Aid groups are struggling to reach the hardest-hit areas where food and drinkable water are difficult to find.

The United States and several other countries are sending supplies and rescue personnel to the region. The first U.S. aid and military personnel flew Monday from Manila to Tacloban, one of the worst-hit areas.

The aid effort is being hampered by looting, as mobs not only grabbed food and water from stores, but also took consumer items like TVs, washing machines and refrigerators.

The fast-moving storm slammed into Leyte Island from the east on Friday. By Sunday, as the scale of the destruction became clear, Philippine authorities said it is near certain the death toll will rise substantially. President Benigno Aquino declared a region-wide state of calamity.

By early Monday, the storm began losing strength as it came ashore in Vietnam's northern Quang Ninh province and was downgraded to a tropical storm after making landfall. Forecasters expect it to weaken to a low depression later in the day in southern China, where heavy rain has begun to fall.

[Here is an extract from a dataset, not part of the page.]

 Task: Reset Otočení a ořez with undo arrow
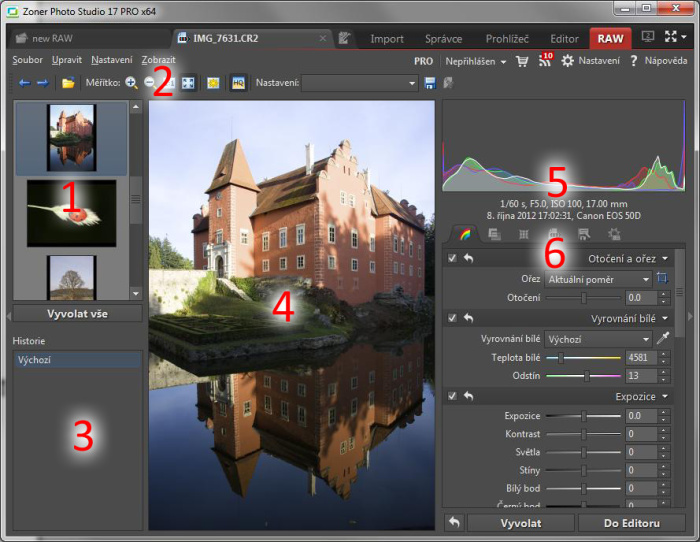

In hard-hit Tacloban city - a Philippine community of 220,000 residents - reporters saw scores of flattened buildings and corpses hanging from trees and scattered along roadways flooded by a 4-meter storm surge. Most other communities along the storm's path remained without communications.

The international aid group Doctors Without Borders prepared Sunday to deploy dozens of medical personnel and logistic experts to neighboring Cebu Island in the coming days, along with 200 tons of medical and relief items.

But the group's relief organizers, along with those from United Nations offices in Manila, said they expect access to the hardest-hit areas to be limited for days because of wrecked infrastructure and communications links.